A Sri Lankan peace activist became the latest victim of a wave of kidnappings in the southern Philippines blamed on Al Qaeda-linked militants, officials said Friday.

Omar Jalil, 36, from the nonpartisan group Nonviolent Peaceforce, which has been monitoring a decades-old Muslim separatist uprising in the Philippines, was taken by nine gunmen from his residence in coastal Lamitan town on Basilan island early Friday, said Basilan police chief Salik Macapantar.

The Filipino caretaker of the house managed to escape unharmed even as the gunmen opened fire, he said.

The caretaker was now guiding the navy and marines in combing the jungle hinterlands of Lamitan to try to locate the hostage, said the provincial vice governor, Al-Rasheed Sakalahul.

Suspected Abu Sayyaf militants, notorious for ransom kidnappings and terror attacks, are holding three teachers and a lending company employee on Basilan, and three Red Cross workers, including one Swiss and one Italian, on nearby Jolo island.

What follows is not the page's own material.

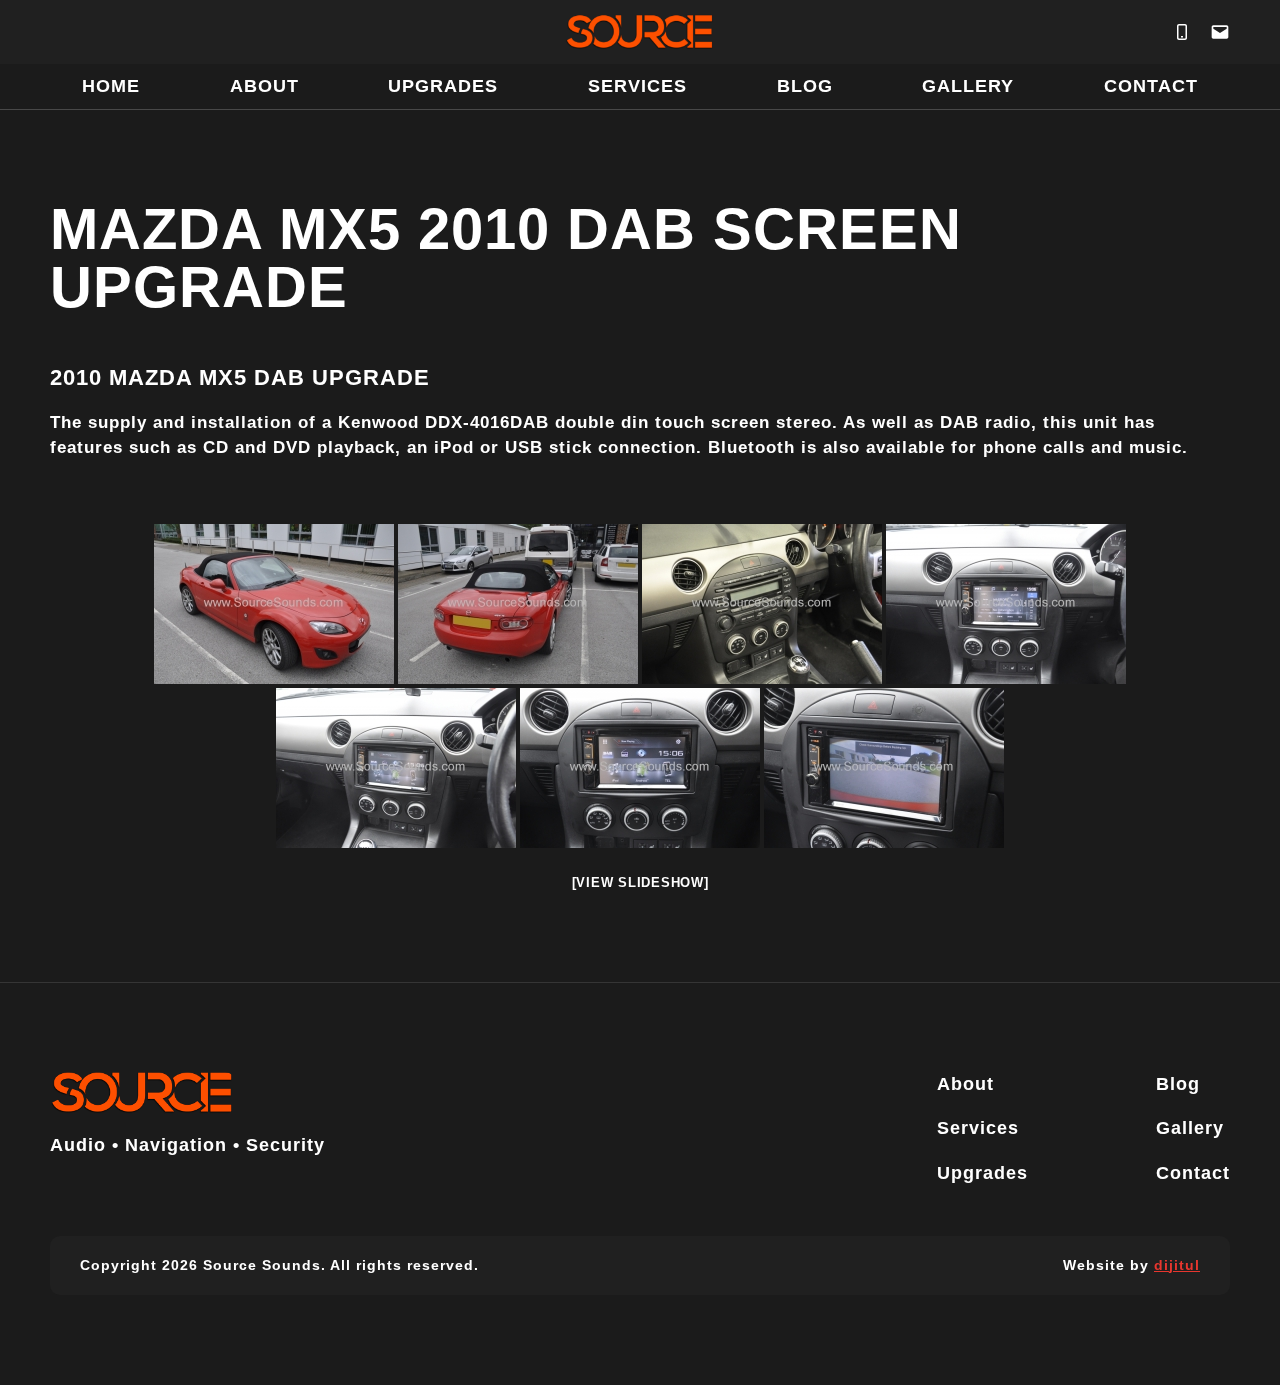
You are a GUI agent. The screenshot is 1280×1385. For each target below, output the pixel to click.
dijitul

All were kidnapped this year, apparently as part of efforts by the Abu Sayyaf to raise badly needed funds after several of its leaders with connections to Middle Eastern financiers were killed in U.S.-backed offensives in recent years.

The Abu Sayyaf, which has more than 300 fighters, is on a U.S. blacklist of terrorist organizations because of links to Al Qaeda and involvement in kidnappings, beheadings and bombings.

At least two militants holding the three Red Cross hostages were killed and nine marines wounded in a clash Monday when the captors attempted to break through a military cordon that has boxed them in, said Brig. Gen. Gaudencio Pangilinan. The hostages were believed to be unhurt, he said.

Officials have been hesitant to resort to a military rescue and have asked about 30 Abu Sayyaf gunmen to surrender their captives unconditionally. Speculation has mounted about a ransom demand ranging from $5 million to $10 million.